PROVIDED RECORDS ::

--*--

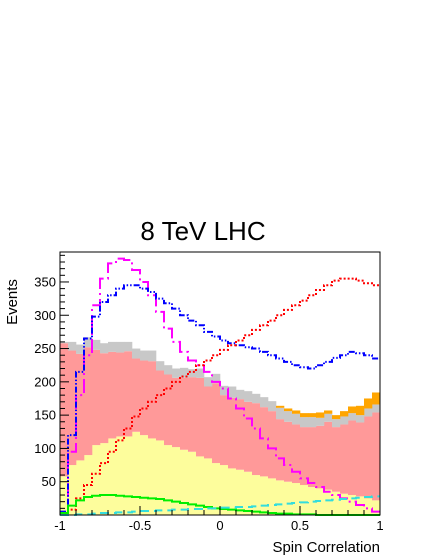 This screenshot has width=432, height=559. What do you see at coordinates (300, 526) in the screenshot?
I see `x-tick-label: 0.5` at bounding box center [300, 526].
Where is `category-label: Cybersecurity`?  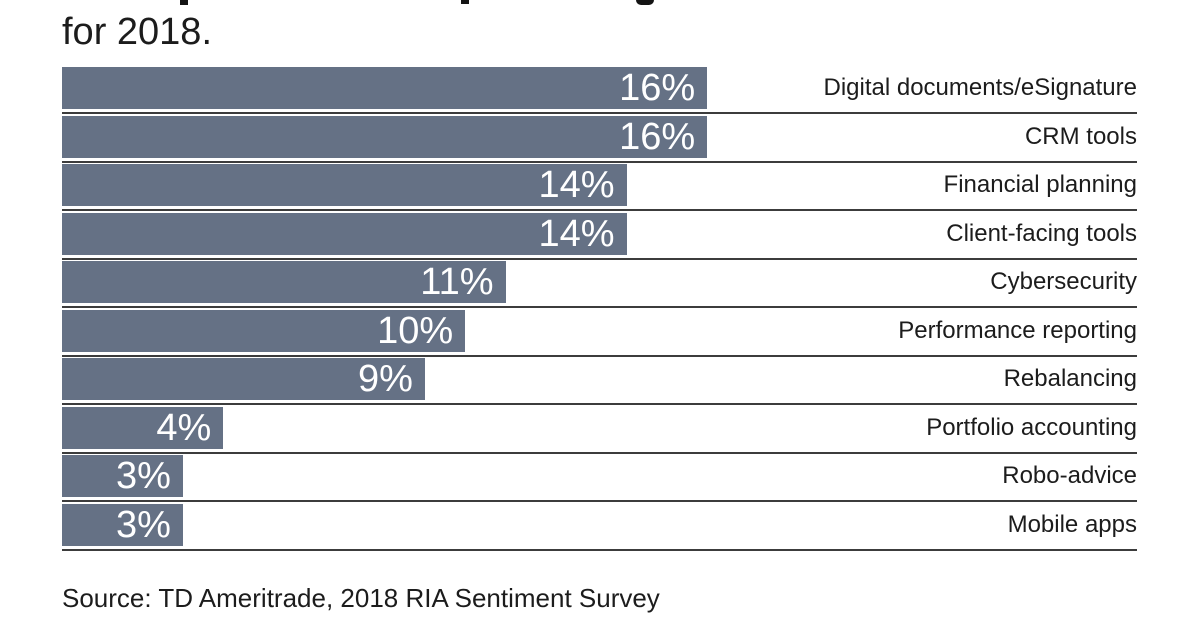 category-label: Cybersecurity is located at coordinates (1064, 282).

--*--

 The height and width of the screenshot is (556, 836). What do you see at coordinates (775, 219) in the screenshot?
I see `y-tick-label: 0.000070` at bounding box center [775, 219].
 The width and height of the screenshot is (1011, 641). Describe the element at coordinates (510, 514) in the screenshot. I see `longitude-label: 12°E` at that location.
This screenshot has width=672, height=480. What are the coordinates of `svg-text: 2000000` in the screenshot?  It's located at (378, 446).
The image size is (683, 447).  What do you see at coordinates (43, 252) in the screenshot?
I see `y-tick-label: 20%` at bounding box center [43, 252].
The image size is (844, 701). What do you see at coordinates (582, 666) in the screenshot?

--*--

WHAT THE TASK ASKS :: Pull out each line of the records above that contains the string "size", matching case exactly.

WRITTEN RESPONSE ::
The image size is (683, 447).  What do you see at coordinates (43, 252) in the screenshot?
The image size is (844, 701). What do you see at coordinates (582, 666) in the screenshot?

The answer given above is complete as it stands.